You can implement fixed_string many ways, and as long as it doesn't
perform dynamic memory allocations I would call it "favoring embedded
systems". Requiring it to have a specific binary representation is
something else entirely.
>>> But when one of the stated design goals is to target "embedded
>>> environments without a free store", it seems reasonable to consider the
>>> memory layout of the type quite closely.
>> Yes, but only from the implementation efficiency perspective, which is
>> my point.
> Why? There are two goals: usability and efficiency. You should weight
> these and not just unconditionally focus on one aspect.
> In practice I believe that efficiency will not suffer measurably no
> matter how you represent the length.
I'm not discussing usability because from the API perspective, usability
is the same regardless of how you store the size internally.

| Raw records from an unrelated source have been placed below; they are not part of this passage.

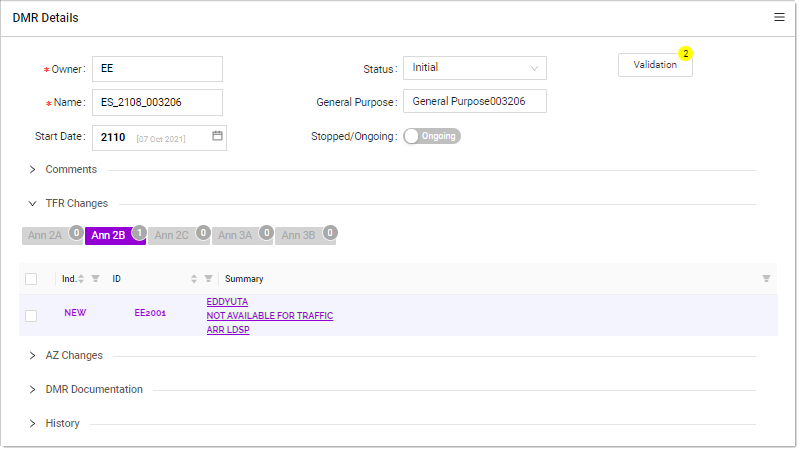Click the General Purpose text field
The width and height of the screenshot is (800, 451).
point(474,102)
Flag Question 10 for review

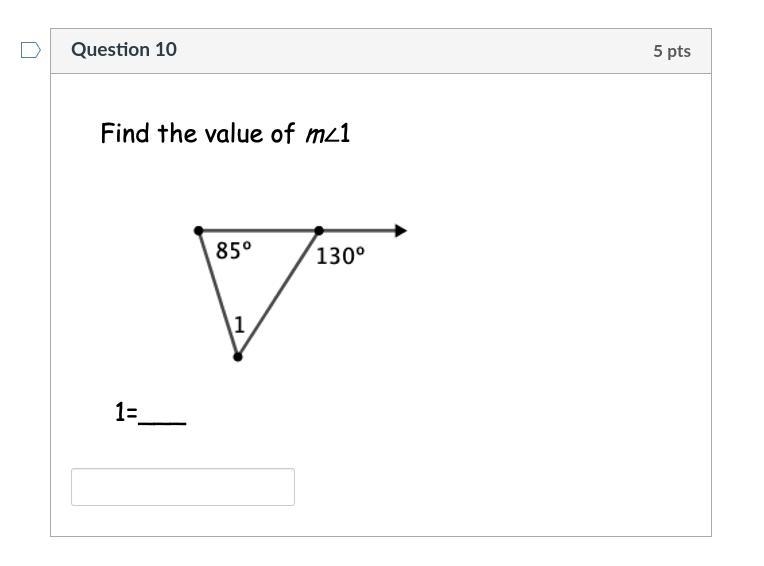point(31,50)
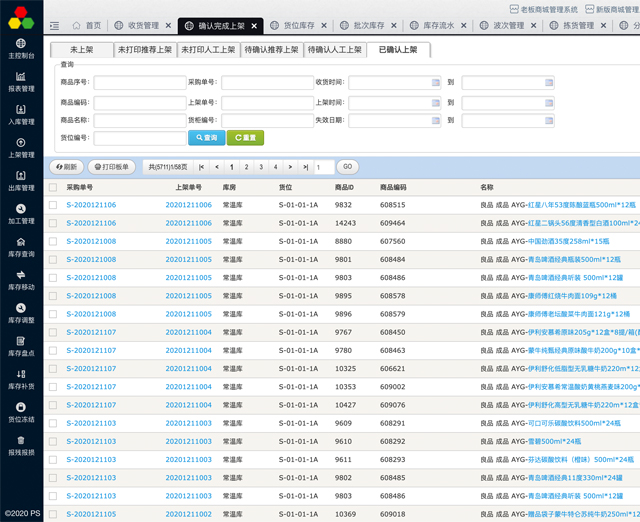Open calendar picker for 上架时间 start date

tap(435, 102)
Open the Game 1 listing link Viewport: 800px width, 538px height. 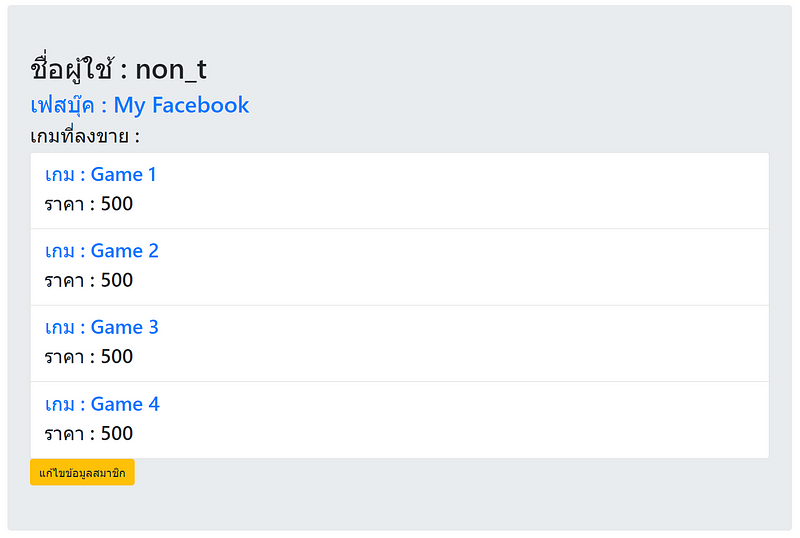pos(101,175)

>>> Wouldn't it be nice if you could replace "d" with a fixed_string<32> (or
>>> <31>, depending on how you count the null terminator), and preserve all
>>> of those properties, while gaining the string methods?
>> No, unless you write your own fixed_string, which guarantees the
>> specific memory representation you require.
> Or it is provided by boost?
If you name it <your_representation_name_here>_string and document it as
a string that is targeted specifically to your use case, and there are
enough reviewers interested in it - sure. Though personally I don't
think Boost would be the right place for such a component since Boost
libraries tend to be general purpose, even if within their specific domains.
fixed_string, as I understand it, is a more or less generic string,
which is basically a counterpart of static_vector, that's it. Don't try
to make it something else, please.
>> You can't replace it with a
>> general purpose fixed_string, which was not written for your specific
>> use case and is not required to maintain your required memory
>> representation. Just as well as you can't replace ImportantData with a
>> std::tuple<int32_t, int16_t, int16_t, std::array<char, 32>> and expect
>> it to preserve the memory layout. It may actually do preserve, but by a
>> pure coincidence.
> There is not such a guarantee for std::tuple. This is not a surprise -
> we program against a standard.
Right. IMO, there shouldn't be such a guarantee for fixed_string either.